→ **Records provided**
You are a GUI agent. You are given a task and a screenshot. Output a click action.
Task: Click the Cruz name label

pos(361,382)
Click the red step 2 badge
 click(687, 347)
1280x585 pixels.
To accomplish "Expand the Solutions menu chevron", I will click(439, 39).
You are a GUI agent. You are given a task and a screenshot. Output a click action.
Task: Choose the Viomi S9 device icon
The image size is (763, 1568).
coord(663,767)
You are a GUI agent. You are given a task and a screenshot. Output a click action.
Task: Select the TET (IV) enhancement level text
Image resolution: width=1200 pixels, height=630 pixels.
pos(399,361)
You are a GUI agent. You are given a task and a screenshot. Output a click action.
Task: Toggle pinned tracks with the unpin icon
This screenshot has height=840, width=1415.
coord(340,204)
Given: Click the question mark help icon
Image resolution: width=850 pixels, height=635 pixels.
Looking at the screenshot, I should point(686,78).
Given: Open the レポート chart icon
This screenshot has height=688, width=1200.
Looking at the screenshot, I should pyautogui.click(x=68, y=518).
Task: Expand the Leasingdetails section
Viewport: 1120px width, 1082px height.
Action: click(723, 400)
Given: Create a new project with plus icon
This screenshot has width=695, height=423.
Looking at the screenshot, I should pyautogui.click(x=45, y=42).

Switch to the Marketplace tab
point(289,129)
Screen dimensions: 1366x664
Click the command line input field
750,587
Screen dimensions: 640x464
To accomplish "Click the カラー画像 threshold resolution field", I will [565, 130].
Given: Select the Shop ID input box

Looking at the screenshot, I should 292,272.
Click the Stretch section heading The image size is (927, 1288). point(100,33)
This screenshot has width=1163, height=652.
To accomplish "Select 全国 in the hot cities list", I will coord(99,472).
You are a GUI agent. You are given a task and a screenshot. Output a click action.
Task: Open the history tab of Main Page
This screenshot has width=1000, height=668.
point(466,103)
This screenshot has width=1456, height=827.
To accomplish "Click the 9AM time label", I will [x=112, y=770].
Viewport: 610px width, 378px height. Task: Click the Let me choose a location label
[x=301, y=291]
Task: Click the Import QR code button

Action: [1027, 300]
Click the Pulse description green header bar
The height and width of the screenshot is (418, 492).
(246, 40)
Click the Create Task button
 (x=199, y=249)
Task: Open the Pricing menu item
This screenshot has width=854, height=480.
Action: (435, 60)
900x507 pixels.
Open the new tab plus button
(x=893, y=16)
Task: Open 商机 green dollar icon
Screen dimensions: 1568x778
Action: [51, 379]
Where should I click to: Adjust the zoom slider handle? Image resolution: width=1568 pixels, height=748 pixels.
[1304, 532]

→ **Work instruction**
Above are some lines. Repeat exactly, and only, those from the line that has "Task: Toggle pinned" through the line that has "900x507 pixels.".

→ **Solution to this task**
Task: Toggle pinned tracks with the unpin icon
This screenshot has height=840, width=1415.
coord(340,204)
Given: Click the question mark help icon
Image resolution: width=850 pixels, height=635 pixels.
Looking at the screenshot, I should point(686,78).
Given: Open the レポート chart icon
This screenshot has height=688, width=1200.
Looking at the screenshot, I should pyautogui.click(x=68, y=518).
Task: Expand the Leasingdetails section
Viewport: 1120px width, 1082px height.
Action: click(723, 400)
Given: Create a new project with plus icon
This screenshot has width=695, height=423.
Looking at the screenshot, I should pyautogui.click(x=45, y=42).

Switch to the Marketplace tab
point(289,129)
Screen dimensions: 1366x664
Click the command line input field
750,587
Screen dimensions: 640x464
To accomplish "Click the カラー画像 threshold resolution field", I will [565, 130].
Given: Select the Shop ID input box

Looking at the screenshot, I should 292,272.
Click the Stretch section heading The image size is (927, 1288). point(100,33)
This screenshot has width=1163, height=652.
To accomplish "Select 全国 in the hot cities list", I will coord(99,472).
You are a GUI agent. You are given a task and a screenshot. Output a click action.
Task: Open the history tab of Main Page
This screenshot has width=1000, height=668.
point(466,103)
This screenshot has width=1456, height=827.
To accomplish "Click the 9AM time label", I will [x=112, y=770].
Viewport: 610px width, 378px height. Task: Click the Let me choose a location label
[x=301, y=291]
Task: Click the Import QR code button

Action: [1027, 300]
Click the Pulse description green header bar
The height and width of the screenshot is (418, 492).
(246, 40)
Click the Create Task button
 (x=199, y=249)
Task: Open the Pricing menu item
This screenshot has width=854, height=480.
Action: (435, 60)
900x507 pixels.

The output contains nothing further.